それでもマウンドへ送ったのは、相手が右打者だからになる。右打者には右投手を、左打者には左投手をというのは最早一種の常識であり、御影監督はその常識を信じて疑わない。
もちろん奏音のように、右投手でも左投手でも関係無く打てるバッターというのは存在する。それでも右と左での打ちやすさや打ちにくさは顕著に表れる部分で、差し込まれるか外へ逃げるか、これが反転するのは大きい。
投手が代わったタイミングで、高岡工業は代打を送る。左の好打者が多い高岡工業で、1回戦はスタメンだった選手だ。2回戦は春谷が先発として出て来ると高岡工業の監督は読み、右打者を並べるためにスタメンを外れた彼女は、対カノン用の代打に回されていた。
「代打は、1回戦で7番を打ってた人ですか。……まあでも瑞輝さんは、左打者を苦にはしないです」
「瑞輝ちゃんは、落ちる変化球しか無いからね。特にこういう場面だと、縦スラしか投げないと思う」
しかし代打で出たバッターは、宮守の縦スラ2球であっさりと追い込まれる。キレの良い宮守の縦スラは、打者の手元で変化する。それを2球目でファールにしたことに梅村は流石だと思いながら、宮守に大きな変化をする縦スラを要求した。
勝負の3球目。明らかに高校1年生が投げて良い変化量では無い縦スライダーを投じた宮守は、バッターが空振りするのを見て静かに喜ぶ。ベースの手前でワンバウンドした球は、きっちりと梅村が捕球してツーアウト。
続くバッターもセカンドゴロに打ち取り、宮守は無事に6回表を0点で抑え切る。そして続く7回表には島谷が登板し、宮守以上の衝撃を世間に与えた。
1対12で迎えた7回表は島谷さんが抑えで投げるけど、球場が騒めいている。先頭バッターの初球に、130キロのストレートを投げ込んだからだ。5月の合宿の頃から、最速は2キロぐらい早くなっている。
1年生で130キロのストレートを投げられるのは、そうは居ない。それも、左腕でなら価値は相当なものになる。……統光学園の新開さんも1年生で左腕なのに130キロを出していたけど、あれは1年の秋だったし、島谷さんの方が到達タイミングは早そう。

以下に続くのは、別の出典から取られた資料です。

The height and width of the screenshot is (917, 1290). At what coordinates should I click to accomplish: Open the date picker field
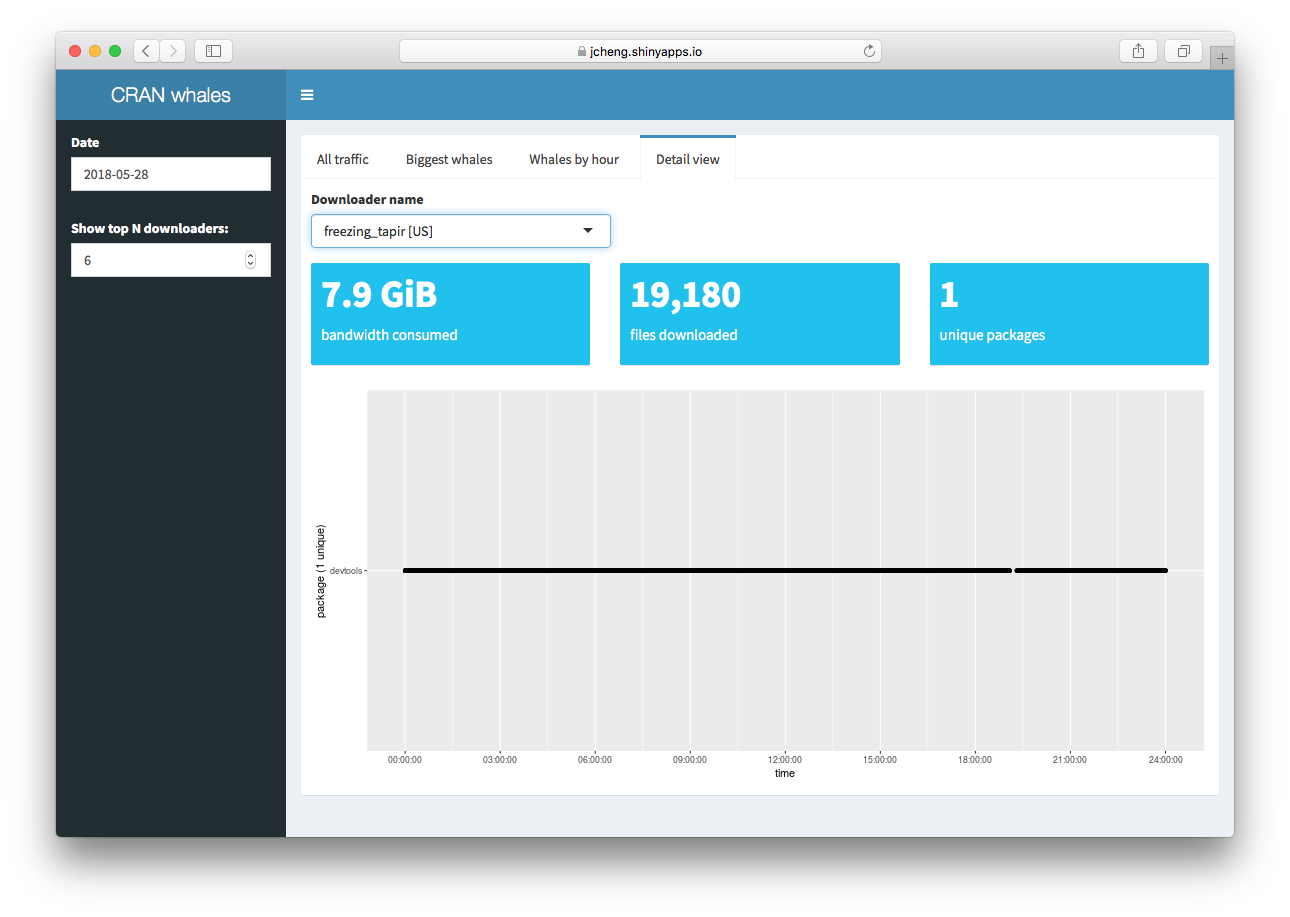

コントロールも乱すことなく、不利なカウントにはならないようにストライク先行で島谷さんは投げて行く。中学時代、世代ナンバーワン左腕の称号を与えられたのは伊達ではないということだ。
最後まで島谷さんは投げ切り、湘東学園は1対12と大勝。エースと守護神を温存したまま、3回戦へと駒を進めた。いやまあ、エースと守護神を温存しているのは大阪桐正も全く一緒なんだけど。
3回戦は大会13日目の第2試合だから、中3日で大坂桐正との決戦を迎える。甲子園2試合分のデータも解析して、万全の状態で試合に臨みたいね。